───── ENTRIES SUPPLIED ─────

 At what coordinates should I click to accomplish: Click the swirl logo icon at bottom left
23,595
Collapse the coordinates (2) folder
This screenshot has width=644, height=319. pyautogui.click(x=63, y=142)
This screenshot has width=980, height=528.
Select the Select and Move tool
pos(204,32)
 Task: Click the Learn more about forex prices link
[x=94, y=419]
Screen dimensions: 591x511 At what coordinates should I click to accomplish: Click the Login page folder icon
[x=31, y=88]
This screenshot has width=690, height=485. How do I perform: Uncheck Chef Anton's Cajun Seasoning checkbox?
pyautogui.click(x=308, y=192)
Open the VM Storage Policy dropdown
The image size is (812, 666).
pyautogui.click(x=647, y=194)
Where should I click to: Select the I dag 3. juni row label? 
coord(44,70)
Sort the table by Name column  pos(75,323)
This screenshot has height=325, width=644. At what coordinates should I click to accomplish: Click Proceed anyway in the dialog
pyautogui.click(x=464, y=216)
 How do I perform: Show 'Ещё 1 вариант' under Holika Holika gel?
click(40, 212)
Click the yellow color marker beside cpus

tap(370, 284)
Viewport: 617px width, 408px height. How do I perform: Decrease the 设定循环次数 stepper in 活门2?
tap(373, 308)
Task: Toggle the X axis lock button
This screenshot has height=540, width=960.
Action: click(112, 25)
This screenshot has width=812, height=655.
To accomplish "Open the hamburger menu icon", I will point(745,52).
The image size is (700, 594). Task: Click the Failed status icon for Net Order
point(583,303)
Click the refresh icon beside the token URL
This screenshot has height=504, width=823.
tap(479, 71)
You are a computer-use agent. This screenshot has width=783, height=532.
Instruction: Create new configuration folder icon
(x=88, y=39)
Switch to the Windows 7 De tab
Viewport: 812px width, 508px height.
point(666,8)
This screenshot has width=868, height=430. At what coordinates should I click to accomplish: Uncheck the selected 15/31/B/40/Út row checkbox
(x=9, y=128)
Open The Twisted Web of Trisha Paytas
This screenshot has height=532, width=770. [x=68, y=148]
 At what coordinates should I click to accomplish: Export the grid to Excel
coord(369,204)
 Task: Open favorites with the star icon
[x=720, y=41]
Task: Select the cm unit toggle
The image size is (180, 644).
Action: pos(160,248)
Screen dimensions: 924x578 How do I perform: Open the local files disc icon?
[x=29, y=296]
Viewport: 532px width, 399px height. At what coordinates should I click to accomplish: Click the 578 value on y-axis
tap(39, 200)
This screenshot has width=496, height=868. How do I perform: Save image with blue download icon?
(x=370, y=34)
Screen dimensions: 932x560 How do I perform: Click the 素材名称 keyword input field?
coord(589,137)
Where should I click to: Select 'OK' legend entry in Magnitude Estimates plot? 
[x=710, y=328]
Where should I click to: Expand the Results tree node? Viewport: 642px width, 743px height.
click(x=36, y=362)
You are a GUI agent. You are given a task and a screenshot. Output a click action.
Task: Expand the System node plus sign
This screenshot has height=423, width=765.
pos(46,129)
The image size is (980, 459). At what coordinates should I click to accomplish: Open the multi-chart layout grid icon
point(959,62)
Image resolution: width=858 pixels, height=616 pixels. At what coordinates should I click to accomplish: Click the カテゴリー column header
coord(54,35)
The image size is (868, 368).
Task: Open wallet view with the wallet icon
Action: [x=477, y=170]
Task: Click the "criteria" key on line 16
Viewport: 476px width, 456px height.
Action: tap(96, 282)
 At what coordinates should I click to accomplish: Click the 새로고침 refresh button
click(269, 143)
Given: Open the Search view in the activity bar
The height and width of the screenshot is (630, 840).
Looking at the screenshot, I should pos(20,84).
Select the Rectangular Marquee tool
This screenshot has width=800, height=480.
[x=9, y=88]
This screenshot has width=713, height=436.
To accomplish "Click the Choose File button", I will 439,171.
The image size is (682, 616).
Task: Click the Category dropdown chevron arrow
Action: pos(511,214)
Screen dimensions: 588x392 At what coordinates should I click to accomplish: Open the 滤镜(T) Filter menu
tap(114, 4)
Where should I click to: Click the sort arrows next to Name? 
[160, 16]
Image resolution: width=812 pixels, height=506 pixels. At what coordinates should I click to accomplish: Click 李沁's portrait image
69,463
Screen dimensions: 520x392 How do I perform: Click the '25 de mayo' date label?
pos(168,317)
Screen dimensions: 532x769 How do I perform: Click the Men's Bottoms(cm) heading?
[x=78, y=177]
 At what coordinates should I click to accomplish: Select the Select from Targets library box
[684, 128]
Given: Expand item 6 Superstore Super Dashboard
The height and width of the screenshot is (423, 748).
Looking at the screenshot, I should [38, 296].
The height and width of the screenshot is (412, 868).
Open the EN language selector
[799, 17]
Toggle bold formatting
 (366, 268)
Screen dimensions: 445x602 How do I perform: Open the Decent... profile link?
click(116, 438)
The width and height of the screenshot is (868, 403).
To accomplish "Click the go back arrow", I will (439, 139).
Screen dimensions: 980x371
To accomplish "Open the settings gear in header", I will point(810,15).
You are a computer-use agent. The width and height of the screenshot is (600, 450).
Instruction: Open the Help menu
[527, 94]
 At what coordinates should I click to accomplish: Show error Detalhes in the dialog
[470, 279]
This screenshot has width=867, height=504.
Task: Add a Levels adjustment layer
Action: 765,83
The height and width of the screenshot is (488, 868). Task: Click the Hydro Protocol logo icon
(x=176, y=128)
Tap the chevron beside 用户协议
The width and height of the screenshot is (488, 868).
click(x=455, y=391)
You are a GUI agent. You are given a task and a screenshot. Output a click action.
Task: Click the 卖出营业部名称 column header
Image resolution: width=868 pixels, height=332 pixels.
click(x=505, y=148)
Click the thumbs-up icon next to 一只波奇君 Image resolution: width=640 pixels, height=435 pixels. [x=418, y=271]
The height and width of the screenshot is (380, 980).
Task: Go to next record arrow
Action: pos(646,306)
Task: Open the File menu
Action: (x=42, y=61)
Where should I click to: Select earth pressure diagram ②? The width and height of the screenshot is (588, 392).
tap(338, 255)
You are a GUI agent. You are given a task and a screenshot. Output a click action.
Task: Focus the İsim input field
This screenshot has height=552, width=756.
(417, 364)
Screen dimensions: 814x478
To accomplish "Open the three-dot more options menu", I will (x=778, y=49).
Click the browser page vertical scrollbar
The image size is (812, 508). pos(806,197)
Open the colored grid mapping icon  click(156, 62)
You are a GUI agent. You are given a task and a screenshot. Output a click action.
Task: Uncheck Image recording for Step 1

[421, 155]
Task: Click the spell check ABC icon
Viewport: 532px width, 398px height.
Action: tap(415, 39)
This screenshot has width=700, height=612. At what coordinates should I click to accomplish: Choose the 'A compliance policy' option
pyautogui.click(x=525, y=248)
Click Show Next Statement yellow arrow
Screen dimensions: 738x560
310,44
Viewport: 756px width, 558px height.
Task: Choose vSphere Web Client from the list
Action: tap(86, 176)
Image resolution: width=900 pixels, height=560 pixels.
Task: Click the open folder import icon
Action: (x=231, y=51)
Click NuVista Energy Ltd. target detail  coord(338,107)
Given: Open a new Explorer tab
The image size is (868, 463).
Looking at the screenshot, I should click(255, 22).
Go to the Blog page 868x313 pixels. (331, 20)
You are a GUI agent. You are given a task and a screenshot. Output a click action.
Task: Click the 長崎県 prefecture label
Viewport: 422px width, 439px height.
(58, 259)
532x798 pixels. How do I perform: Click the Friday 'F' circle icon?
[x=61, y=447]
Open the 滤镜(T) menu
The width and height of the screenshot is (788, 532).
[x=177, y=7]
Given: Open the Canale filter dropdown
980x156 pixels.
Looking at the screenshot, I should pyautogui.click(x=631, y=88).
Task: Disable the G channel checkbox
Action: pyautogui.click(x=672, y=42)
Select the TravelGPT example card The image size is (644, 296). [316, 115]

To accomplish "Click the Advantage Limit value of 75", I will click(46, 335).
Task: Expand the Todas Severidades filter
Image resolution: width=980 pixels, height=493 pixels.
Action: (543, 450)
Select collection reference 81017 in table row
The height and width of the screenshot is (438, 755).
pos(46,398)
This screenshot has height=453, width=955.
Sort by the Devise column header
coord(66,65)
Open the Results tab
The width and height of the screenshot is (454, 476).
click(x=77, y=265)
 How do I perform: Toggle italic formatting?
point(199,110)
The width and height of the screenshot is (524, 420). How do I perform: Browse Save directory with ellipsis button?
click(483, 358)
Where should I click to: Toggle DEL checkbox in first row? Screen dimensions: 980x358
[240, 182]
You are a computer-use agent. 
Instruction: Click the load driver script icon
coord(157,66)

─────

* [WHAT IS EXPECTED]: From the data above, return every line from the line that has "This screenshot has height=423, width=765." up to and including the line that has "This screenshot has width=713, height=436.", exactly.

* [RESULT OF THIS TASK]:
This screenshot has height=423, width=765.
pos(46,129)
The image size is (980, 459). At what coordinates should I click to accomplish: Open the multi-chart layout grid icon
point(959,62)
Image resolution: width=858 pixels, height=616 pixels. At what coordinates should I click to accomplish: Click the カテゴリー column header
coord(54,35)
The image size is (868, 368).
Task: Open wallet view with the wallet icon
Action: [x=477, y=170]
Task: Click the "criteria" key on line 16
Viewport: 476px width, 456px height.
Action: tap(96, 282)
 At what coordinates should I click to accomplish: Click the 새로고침 refresh button
click(269, 143)
Given: Open the Search view in the activity bar
The height and width of the screenshot is (630, 840).
Looking at the screenshot, I should pos(20,84).
Select the Rectangular Marquee tool
This screenshot has width=800, height=480.
[x=9, y=88]
This screenshot has width=713, height=436.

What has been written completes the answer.